Advertisement

Promo November

Peluang Insentif Mobil Bioetanol, Ini Respons Toyota

Rizqi Rajendra
Jum'at, 27 September 2024 - 09:57 WIB
Maya Herawati
Peluang Insentif Mobil Bioetanol, Ini Respons Toyota Ilustrasi SPBU / StockCake

Advertisement

Harianjogja.com, JAKARTA—Pemerintah membuka peluang insentif untuk kendaraan berbahan bakar nabati (BBN) bioetanol.  PT Toyota Motor Manufacturing Indonesia (TMMIN) merespons hal ini, sebab  sebagian besar mobil Toyota telah memiliki teknologi flexy fuel berbasis bioetanol.

Sebelumnya, Kementerian Energi dan Sumber Daya Mineral (ESDM) menyebut jika produsen kendaraan bioetanol ingin diberikan insentif, maka perlu berkomitmen untuk membangun ekosistem dari hulu ke hilir, serta menarik investasi layaknya kendaraan listrik berbasis baterai.

Advertisement

Kendati demikian, Wakil Presiden Direktur TMMIN, Bob Azam, mengatakan ekosistem bioetanol sejatinya membutuhkan kolaborasi dari berbagai pihak, agar efek ekonominya dapat dirasakan secara meluas.

"Tidak bisa dari hulu ke hilir hanya dipegang oleh satu pihak, harus melibatkan banyak pihak supaya multiplier effect ekonominya dirasakan terutama para petani di sektor hulu. Seperti juga biodiesel dengan sawitnya di hulu," ujar Bob kepada Bisnis.com jaringan Harianjogja.com, Kamis (26/9/2024).

Lebih lanjut dia mengatakan, banyak negara sekarang sudah memiliki kebijakan untuk mencampur etanol sebagai bahan bakar, dengan kandungan 5% (E5) hingga 10% (E10). Hal itu bertujuan untuk mengurangi emisi, menambah porsi energi baru terbarukan (EBT), dan meningkatkan nilai tambah petani.

Sejauh ini, di Indonesia sudah ada Pertamax Green 95, BBM campuran bioetanol 5% yang dijual di 75 SPBU di Jakarta dan Surabaya. Implementasi penggunaan campuran bioetanol 5% pada bensin, yang dikenal dengan istilah E5, ini secara bertahap akan ditingkatkan menjadi 10% pada 2029.

Meski demikian, progres pengembangan bioetanol itu tergolong lambat, sebab jika mengacu Peraturan Menteri ESDM Nomor 12 Tahun 2015, seharusnya Indonesia sudah menggunakan campuran etanol sebesar 20% pada 2025.

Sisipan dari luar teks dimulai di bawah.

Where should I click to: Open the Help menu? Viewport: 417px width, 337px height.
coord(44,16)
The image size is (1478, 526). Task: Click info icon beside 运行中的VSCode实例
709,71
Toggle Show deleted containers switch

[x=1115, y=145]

"Ini bukan hanya menyangkut produsen otomotif tapi kebijakan energi nasional dan masyarakat sebagai konsumennya," katanya.

Bob juga menyoroti target bauran EBT di Indonesia pada 2025 yang awalnya ditetapkan sebesar 23%, saat ini, telah diturunkan menjadi 17-19%. Pada akhir 2023, bauran EBT di Indonesia baru mencapai 13,1%. Hal ini masih jauh dari target yang ditetapkan.

"Apalagi saat ini pencapaian renewable energy kita masih behind the curve dari target 23% sekarang masih di level 13%. Bagaimana dengan target NDC tahun 2030, apakah akan tercapai?" pungkasnya.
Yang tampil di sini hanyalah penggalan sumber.